Deadly Doll’s Choice (Live and In Person Version): Cut (2000)

This past Horrorhound Weekend yielded many things. I met a ton of new friends, met the fabulous Jill Scholen, got called “one sick mother” by Malcolm McDowell, and pretty much had one of the best weekends ever. It also allowed me and my blogging cohort Emily from The Deadly Doll’s House of Horror Nonsense to do our monthly swap of films for review in person, and we even got pictures to prove it. Coming from South Carolina (via a purchase at Papa Jazz in Colombia a couple of years back), I brought Ms. Emily the flick Bone Sickness. It had sat unwatched for a couple of years and not even the blurb from Uncle Creepy could convince me to check it out. From the Bronx, She brought to me (clad in the case for bizarre Russian cartoon Ax, Aioaioka!) the Australian slasher comedy Cut starring Molly Ringwald. When I sat down to watch, I expected something of a Scream clone and I wasn‘t wrong, but Cut actually took some turns to distinguish itself from similar movies like Final Stab (2001) and Hack! (2007).

Back in the ‘80’s actress Vanessa Turnbill (Molly Ringwald) was set to star in the slasher film Hot Blooded, but when the actor who played the film’s killer Scar Man went crazy and killed the director (Kylie Minogue); Vanessa was the one that stopped him. As the years went by, the unfinished film became the subject of rumors and many began to believe it was cursed. This doesn’t dissuade film students Raffy (Jessica Napier) and Hester (Sarah Kants) from trying to complete the movie despite the protestations of Professor Lossman (Geoff Revell) who was a production assistant on the ill fated feature. Luring Turnbill back with the allure of publicity for her vanishing career, the crew set out to finish the film, but someone is out to finish them first.
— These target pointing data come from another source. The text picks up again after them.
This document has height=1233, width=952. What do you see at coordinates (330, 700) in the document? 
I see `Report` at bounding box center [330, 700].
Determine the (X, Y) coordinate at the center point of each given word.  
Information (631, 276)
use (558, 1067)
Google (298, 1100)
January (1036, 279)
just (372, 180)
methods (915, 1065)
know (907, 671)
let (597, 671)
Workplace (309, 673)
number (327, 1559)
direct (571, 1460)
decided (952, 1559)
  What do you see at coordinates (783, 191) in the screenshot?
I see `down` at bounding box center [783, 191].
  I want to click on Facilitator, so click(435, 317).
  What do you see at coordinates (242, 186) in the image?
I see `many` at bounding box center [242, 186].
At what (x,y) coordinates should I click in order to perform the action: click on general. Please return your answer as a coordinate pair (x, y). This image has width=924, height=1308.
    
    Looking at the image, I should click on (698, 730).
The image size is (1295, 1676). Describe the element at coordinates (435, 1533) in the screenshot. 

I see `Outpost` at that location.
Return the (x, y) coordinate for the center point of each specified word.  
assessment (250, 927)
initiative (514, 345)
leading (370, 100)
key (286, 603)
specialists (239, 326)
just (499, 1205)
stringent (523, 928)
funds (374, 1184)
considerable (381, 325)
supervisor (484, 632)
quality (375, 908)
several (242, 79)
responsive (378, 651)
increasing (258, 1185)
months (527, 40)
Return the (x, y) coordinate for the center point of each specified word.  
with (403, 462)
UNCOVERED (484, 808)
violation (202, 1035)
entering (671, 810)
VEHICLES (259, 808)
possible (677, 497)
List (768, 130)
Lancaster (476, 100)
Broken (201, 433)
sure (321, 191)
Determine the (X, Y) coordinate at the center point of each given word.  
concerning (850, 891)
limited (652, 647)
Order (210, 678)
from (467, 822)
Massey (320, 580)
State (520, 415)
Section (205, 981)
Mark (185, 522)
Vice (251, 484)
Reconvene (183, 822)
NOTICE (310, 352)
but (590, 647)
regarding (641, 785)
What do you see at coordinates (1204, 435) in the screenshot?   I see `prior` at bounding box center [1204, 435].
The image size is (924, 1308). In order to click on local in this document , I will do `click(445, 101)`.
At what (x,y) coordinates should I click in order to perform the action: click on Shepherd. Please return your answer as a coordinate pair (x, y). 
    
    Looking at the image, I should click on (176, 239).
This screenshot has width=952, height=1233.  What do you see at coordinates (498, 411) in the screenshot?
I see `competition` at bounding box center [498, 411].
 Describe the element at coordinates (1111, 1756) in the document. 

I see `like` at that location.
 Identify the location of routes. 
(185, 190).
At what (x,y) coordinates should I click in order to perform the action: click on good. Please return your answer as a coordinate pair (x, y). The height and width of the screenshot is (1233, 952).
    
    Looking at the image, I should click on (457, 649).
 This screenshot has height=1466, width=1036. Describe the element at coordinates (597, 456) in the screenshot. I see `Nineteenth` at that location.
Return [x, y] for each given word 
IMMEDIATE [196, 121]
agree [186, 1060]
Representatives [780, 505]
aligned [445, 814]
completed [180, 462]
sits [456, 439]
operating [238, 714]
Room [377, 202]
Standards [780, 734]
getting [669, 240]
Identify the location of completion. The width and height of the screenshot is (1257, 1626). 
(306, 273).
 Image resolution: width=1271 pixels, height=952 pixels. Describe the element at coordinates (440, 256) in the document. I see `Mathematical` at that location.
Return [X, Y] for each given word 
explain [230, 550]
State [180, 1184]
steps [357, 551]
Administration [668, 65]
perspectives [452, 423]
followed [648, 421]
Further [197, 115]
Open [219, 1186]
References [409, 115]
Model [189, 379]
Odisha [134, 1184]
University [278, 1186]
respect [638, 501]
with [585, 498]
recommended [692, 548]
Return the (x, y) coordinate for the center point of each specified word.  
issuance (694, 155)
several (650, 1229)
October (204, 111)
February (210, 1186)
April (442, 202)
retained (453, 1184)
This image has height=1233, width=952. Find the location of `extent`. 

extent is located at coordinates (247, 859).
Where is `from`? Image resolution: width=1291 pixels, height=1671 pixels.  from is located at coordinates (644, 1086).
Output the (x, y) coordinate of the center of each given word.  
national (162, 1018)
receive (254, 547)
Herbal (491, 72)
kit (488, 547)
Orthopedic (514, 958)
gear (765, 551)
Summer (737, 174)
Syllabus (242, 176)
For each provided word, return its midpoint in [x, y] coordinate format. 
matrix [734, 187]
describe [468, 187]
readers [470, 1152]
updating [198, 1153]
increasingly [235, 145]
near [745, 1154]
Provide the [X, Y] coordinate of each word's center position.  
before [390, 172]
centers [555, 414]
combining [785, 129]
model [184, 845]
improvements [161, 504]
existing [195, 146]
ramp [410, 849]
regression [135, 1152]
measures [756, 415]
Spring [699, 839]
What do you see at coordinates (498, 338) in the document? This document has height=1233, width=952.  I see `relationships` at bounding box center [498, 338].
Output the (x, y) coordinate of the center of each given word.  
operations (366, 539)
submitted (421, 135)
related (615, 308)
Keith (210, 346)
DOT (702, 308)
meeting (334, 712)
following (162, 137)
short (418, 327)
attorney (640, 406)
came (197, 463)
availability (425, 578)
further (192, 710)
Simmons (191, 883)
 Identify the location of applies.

Without being too spoilery, I want to go ahead and get into where Cut scored for me. I expected the film to follow the formula set down in Craven’s film, but when I expected it to zig, it zagged veering the film into the deeply unexpected area of the supernatural slasher. I hesitate to say more than that and still keep the film’s essential twist under wraps, but suffice it to say I was surprised with how the film delivered. Australian director Kimble Rendall made his feature debut with Cut in 200, but since then he’s gotten work as a second unit director on such high profile films as The Matrix Reloaded, I, Robot, and Knowing. He is currently working on the film Bait set for release in 2011. It stars Julian McMahon (Nip/Tuck, Fantastic Four) as one of the survivors of a tsunami trapped in a supermarket and fending off tiger sharks. Needless to say, you can go ahead and sign me up for that one as well. While the film isn’t flashy or all that visually clever, Rendall pulls off a few nice tricks, and the last few frames of the film should garner his eye kudos is nothing else.

As far as acting goes, this is where I was really surprised. Apart from Ms. Ringwald who effectively hams it up as the preening, washed up has been who never really was, the film is packed to the brim with stars of Australian film and television. Jessica Napier is well known from several Aussie TV shows such as McLeod’s Daughters, Wildside, and The Alice, and the deeper you look into the cast the more times the ubiquitous down under soap Neighbors pops up. Kylie Minogue’s cameo appearance is brief, but it will please both fans of the singer and those who wish she’d never sing another note. There was a general quality to the acting that I enjoyed, and it all served screenwriter Dave Warner’s script to life. As an added note, Dave Warner was once is Aussie pub band From the Suburbs which gained a cult following and compliments from Bob Dylan. He has since continued to write both for Australian TV as well as penning a number of crime and Australian Rules football books.

To compliment the solid acting and clever screenwriting, Cut features some really solid effects thanks to special effects work by Katherine Brown (Ghost Rider, Star Wars: Revenge of the Sith) and Paul Katte (The Matrix, Man-Thing). Their creative effects really sold the execution of a number of clever kills that well balanced the film’s comedic tone without resorting to slapstick notions. So over the man miles this DVD has traveled from North to South, it has ended up being an appreciated title which surely will only get better on repeated viewings. I can’t thank Emily enough for getting this title to me, but I wonder if Emily will feel the same about her film. Head on over to The Deadly Doll’s to see if she got down with the Sickness, the Bone Sickness that is.

Bugg Rating

1 comment:

  1. So glad you enjoyed it Zach! The most memorable part for me was Molly Ringwald's bitchiness, but it is a much better than it had to be little treat. And holy hot sauce, tiger sharks in a supermarket??? That made my day!